Autonomy cuts both ways. The same feature that lets it draft an email for me is the feature that, unsupervised, could send one. The capability that saves time is the capability that does damage if you are not watching. Therefore, be very cautious with all permissions you give to your agent.
The real work becomes checking
Here is the part that nobody selling agents wants to dwell on. When the machine does the typing, verification becomes your job. The bottleneck moves from producing text to confirming it.
So I work with a few hard rules, and I would suggest that any colleague start with the same ones:
Nothing leaves under my name without my approval. No email sent, no message posted, no document submitted, until I have read it. The agent drafts; I decide.
No patient-identifying data, ever. This is not negotiable, and no convenience is worth crossing it.
Every factual claim goes back to a source I can open. If it cannot give me the reference, I treat the claim as unverified. If it gives me one, I check that the reference is real.
You can tell your agent that these are hard rules for you, “he” will listen....
These rules sound restrictive. They are not. They are what makes the thing usable at all. An assistant you cannot check is not an assistant; it is a liability with good manners.
What it costs
To be transparent, because this is the AI-tools corner of this Substack: the assistant subscriptions that make this kind of work possible on a significant scale run roughly at least twenty dollars a month at the entry level, with realistic tiers at one hundred to two hundred.

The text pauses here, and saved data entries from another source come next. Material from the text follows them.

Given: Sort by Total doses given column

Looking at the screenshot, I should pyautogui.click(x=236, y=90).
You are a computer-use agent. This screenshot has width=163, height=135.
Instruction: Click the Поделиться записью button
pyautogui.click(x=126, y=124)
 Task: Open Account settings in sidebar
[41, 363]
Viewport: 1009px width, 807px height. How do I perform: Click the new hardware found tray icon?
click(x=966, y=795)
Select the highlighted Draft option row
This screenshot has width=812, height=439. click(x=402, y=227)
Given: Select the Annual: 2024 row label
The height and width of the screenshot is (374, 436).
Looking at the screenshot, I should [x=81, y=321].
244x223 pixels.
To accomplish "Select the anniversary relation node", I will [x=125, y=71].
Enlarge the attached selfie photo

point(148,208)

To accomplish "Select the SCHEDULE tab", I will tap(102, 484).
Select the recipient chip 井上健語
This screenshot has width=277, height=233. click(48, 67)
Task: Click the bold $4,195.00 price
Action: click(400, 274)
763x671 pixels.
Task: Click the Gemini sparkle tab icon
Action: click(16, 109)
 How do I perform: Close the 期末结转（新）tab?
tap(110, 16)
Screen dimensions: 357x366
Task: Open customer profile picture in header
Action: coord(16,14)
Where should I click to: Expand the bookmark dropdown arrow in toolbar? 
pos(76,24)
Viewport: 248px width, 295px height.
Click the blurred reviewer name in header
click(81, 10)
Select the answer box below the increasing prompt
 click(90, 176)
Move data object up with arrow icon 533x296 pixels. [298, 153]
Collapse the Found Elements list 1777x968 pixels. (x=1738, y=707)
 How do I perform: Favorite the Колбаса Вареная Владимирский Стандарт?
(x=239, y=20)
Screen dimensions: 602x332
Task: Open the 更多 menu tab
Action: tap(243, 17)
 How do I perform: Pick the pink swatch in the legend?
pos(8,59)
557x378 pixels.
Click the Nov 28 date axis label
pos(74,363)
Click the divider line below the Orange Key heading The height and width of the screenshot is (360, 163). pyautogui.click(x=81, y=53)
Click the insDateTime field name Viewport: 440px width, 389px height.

I pay for more than one, partly for the work and partly because comparing them is how I learn what each is good for. Whether that is worth it depends entirely on how much of your week is the administrative weight I described — for me, it clears the cost easily; for a colleague whose week looks different, it might not.
Bottom line for a colleague still at the sidelines
If you have only ever used a chat window, an agent is worth trying, with three conditions. Give it the dull, high-volume work first — notes, sorting, first-pass literature. Keep it away from anything sensitive until you trust your own checking habits. And never relax the rule: verify before you act (or before you trust).
The promise is not that it thinks for you. It is that it clears the desk so you have time to think. That is a smaller promise than the marketing makes, and a more honest one.
I run a setup like this over my own notes, calendar, and mail every day. How it is actually wired together is a longer story, and one I will tell another time.
Disclosure: I pay for several AI assistant subscriptions out of my own pocket and have no financial relationship with any of the companies mentioned. These are my own observations from daily use, not advice.